Segment Start: Data extract

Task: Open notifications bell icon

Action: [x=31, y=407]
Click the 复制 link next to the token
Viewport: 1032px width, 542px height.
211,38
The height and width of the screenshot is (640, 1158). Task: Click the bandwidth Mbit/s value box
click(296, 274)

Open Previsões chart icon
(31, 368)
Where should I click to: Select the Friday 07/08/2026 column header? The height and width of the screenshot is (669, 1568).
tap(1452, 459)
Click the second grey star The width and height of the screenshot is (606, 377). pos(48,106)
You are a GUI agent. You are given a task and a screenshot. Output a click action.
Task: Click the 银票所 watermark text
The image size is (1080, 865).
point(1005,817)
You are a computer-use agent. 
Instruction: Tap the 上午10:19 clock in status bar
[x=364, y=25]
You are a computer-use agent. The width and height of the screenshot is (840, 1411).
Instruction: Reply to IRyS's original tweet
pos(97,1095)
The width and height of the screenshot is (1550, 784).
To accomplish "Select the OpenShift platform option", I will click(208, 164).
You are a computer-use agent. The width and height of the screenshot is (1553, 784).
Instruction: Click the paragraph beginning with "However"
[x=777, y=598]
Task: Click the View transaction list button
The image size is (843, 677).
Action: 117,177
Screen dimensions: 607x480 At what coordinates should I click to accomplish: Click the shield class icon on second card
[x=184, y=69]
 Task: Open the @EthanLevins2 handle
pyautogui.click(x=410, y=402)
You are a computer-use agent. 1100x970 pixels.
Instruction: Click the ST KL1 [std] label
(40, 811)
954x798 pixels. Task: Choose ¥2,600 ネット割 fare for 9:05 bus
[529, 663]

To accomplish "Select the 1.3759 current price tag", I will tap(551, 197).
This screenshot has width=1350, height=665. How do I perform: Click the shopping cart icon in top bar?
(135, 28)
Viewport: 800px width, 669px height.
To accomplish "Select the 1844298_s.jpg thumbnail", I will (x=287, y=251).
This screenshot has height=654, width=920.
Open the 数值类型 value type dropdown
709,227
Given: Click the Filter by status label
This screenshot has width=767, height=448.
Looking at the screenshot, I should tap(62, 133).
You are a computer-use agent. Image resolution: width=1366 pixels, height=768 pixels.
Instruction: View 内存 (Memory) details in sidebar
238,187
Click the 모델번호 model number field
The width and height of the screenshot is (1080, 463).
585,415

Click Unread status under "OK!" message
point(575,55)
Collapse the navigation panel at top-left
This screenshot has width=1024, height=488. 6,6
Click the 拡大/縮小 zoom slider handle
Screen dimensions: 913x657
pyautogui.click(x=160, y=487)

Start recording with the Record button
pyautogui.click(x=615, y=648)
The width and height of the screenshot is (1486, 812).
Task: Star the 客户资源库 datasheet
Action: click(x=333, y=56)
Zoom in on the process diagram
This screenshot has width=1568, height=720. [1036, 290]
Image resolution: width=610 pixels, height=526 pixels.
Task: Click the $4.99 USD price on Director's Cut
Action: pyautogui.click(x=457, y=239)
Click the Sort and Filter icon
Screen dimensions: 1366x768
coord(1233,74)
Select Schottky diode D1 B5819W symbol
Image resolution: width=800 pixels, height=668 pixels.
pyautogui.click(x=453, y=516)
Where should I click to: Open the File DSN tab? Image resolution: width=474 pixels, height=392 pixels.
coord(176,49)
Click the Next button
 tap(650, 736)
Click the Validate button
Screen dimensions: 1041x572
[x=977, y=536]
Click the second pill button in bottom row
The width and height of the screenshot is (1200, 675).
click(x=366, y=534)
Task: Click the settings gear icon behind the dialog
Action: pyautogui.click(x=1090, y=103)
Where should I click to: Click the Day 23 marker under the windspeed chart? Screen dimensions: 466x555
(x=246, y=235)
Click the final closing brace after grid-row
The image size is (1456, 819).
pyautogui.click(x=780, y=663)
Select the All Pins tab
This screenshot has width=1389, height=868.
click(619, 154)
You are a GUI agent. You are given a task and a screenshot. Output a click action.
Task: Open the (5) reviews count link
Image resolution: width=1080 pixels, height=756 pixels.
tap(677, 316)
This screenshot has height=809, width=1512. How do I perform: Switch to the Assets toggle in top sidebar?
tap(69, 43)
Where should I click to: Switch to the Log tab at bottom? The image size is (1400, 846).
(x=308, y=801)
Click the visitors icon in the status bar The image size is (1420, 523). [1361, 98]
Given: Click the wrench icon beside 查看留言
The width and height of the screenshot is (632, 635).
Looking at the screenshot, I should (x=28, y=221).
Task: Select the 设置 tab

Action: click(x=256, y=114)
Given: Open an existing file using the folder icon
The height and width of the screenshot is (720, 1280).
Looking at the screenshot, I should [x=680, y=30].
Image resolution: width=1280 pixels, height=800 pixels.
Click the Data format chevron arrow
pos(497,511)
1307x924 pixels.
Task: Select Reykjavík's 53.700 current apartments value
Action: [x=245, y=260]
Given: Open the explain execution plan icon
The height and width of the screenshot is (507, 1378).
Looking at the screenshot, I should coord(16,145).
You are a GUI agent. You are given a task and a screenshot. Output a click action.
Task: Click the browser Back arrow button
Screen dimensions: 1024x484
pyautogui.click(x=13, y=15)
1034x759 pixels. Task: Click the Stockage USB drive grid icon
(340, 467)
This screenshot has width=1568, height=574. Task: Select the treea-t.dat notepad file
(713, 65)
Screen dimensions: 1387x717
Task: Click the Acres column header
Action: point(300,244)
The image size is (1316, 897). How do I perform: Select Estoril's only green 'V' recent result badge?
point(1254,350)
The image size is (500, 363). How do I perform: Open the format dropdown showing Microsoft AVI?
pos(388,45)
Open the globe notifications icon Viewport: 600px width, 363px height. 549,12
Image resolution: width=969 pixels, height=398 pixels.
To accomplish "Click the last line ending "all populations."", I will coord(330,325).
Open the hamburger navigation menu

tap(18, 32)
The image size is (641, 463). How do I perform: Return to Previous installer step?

Segment End: Data extract

■ Work to complete
Reproduce the whole listing verbatim.

■ Answer box
Task: Open notifications bell icon

Action: [x=31, y=407]
Click the 复制 link next to the token
Viewport: 1032px width, 542px height.
211,38
The height and width of the screenshot is (640, 1158). Task: Click the bandwidth Mbit/s value box
click(296, 274)

Open Previsões chart icon
(31, 368)
Where should I click to: Select the Friday 07/08/2026 column header? The height and width of the screenshot is (669, 1568).
tap(1452, 459)
Click the second grey star The width and height of the screenshot is (606, 377). pos(48,106)
You are a GUI agent. You are given a task and a screenshot. Output a click action.
Task: Click the 银票所 watermark text
The image size is (1080, 865).
point(1005,817)
You are a computer-use agent. 
Instruction: Tap the 上午10:19 clock in status bar
[x=364, y=25]
You are a computer-use agent. The width and height of the screenshot is (840, 1411).
Instruction: Reply to IRyS's original tweet
pos(97,1095)
The width and height of the screenshot is (1550, 784).
To accomplish "Select the OpenShift platform option", I will click(208, 164).
You are a computer-use agent. The width and height of the screenshot is (1553, 784).
Instruction: Click the paragraph beginning with "However"
[x=777, y=598]
Task: Click the View transaction list button
The image size is (843, 677).
Action: 117,177
Screen dimensions: 607x480 At what coordinates should I click to accomplish: Click the shield class icon on second card
[x=184, y=69]
 Task: Open the @EthanLevins2 handle
pyautogui.click(x=410, y=402)
You are a computer-use agent. 1100x970 pixels.
Instruction: Click the ST KL1 [std] label
(40, 811)
954x798 pixels. Task: Choose ¥2,600 ネット割 fare for 9:05 bus
[529, 663]

To accomplish "Select the 1.3759 current price tag", I will tap(551, 197).
This screenshot has width=1350, height=665. How do I perform: Click the shopping cart icon in top bar?
(135, 28)
Viewport: 800px width, 669px height.
To accomplish "Select the 1844298_s.jpg thumbnail", I will (x=287, y=251).
This screenshot has height=654, width=920.
Open the 数值类型 value type dropdown
709,227
Given: Click the Filter by status label
This screenshot has width=767, height=448.
Looking at the screenshot, I should tap(62, 133).
You are a computer-use agent. Image resolution: width=1366 pixels, height=768 pixels.
Instruction: View 内存 (Memory) details in sidebar
238,187
Click the 모델번호 model number field
The width and height of the screenshot is (1080, 463).
585,415

Click Unread status under "OK!" message
point(575,55)
Collapse the navigation panel at top-left
This screenshot has width=1024, height=488. 6,6
Click the 拡大/縮小 zoom slider handle
Screen dimensions: 913x657
pyautogui.click(x=160, y=487)

Start recording with the Record button
pyautogui.click(x=615, y=648)
The width and height of the screenshot is (1486, 812).
Task: Star the 客户资源库 datasheet
Action: click(x=333, y=56)
Zoom in on the process diagram
This screenshot has width=1568, height=720. [1036, 290]
Image resolution: width=610 pixels, height=526 pixels.
Task: Click the $4.99 USD price on Director's Cut
Action: pyautogui.click(x=457, y=239)
Click the Sort and Filter icon
Screen dimensions: 1366x768
coord(1233,74)
Select Schottky diode D1 B5819W symbol
Image resolution: width=800 pixels, height=668 pixels.
pyautogui.click(x=453, y=516)
Where should I click to: Open the File DSN tab? Image resolution: width=474 pixels, height=392 pixels.
coord(176,49)
Click the Next button
 tap(650, 736)
Click the Validate button
Screen dimensions: 1041x572
[x=977, y=536]
Click the second pill button in bottom row
The width and height of the screenshot is (1200, 675).
click(x=366, y=534)
Task: Click the settings gear icon behind the dialog
Action: pyautogui.click(x=1090, y=103)
Where should I click to: Click the Day 23 marker under the windspeed chart? Screen dimensions: 466x555
(x=246, y=235)
Click the final closing brace after grid-row
The image size is (1456, 819).
pyautogui.click(x=780, y=663)
Select the All Pins tab
This screenshot has width=1389, height=868.
click(619, 154)
You are a GUI agent. You are given a task and a screenshot. Output a click action.
Task: Open the (5) reviews count link
Image resolution: width=1080 pixels, height=756 pixels.
tap(677, 316)
This screenshot has height=809, width=1512. How do I perform: Switch to the Assets toggle in top sidebar?
tap(69, 43)
Where should I click to: Switch to the Log tab at bottom? The image size is (1400, 846).
(x=308, y=801)
Click the visitors icon in the status bar The image size is (1420, 523). [1361, 98]
Given: Click the wrench icon beside 查看留言
The width and height of the screenshot is (632, 635).
Looking at the screenshot, I should (x=28, y=221).
Task: Select the 设置 tab

Action: click(x=256, y=114)
Given: Open an existing file using the folder icon
The height and width of the screenshot is (720, 1280).
Looking at the screenshot, I should [x=680, y=30].
Image resolution: width=1280 pixels, height=800 pixels.
Click the Data format chevron arrow
pos(497,511)
1307x924 pixels.
Task: Select Reykjavík's 53.700 current apartments value
Action: [x=245, y=260]
Given: Open the explain execution plan icon
The height and width of the screenshot is (507, 1378).
Looking at the screenshot, I should coord(16,145).
You are a GUI agent. You are given a task and a screenshot. Output a click action.
Task: Click the browser Back arrow button
Screen dimensions: 1024x484
pyautogui.click(x=13, y=15)
1034x759 pixels. Task: Click the Stockage USB drive grid icon
(340, 467)
This screenshot has width=1568, height=574. Task: Select the treea-t.dat notepad file
(713, 65)
Screen dimensions: 1387x717
Task: Click the Acres column header
Action: point(300,244)
The image size is (1316, 897). How do I perform: Select Estoril's only green 'V' recent result badge?
point(1254,350)
The image size is (500, 363). How do I perform: Open the format dropdown showing Microsoft AVI?
pos(388,45)
Open the globe notifications icon Viewport: 600px width, 363px height. 549,12
Image resolution: width=969 pixels, height=398 pixels.
To accomplish "Click the last line ending "all populations."", I will coord(330,325).
Open the hamburger navigation menu

tap(18, 32)
The image size is (641, 463). How do I perform: Return to Previous installer step?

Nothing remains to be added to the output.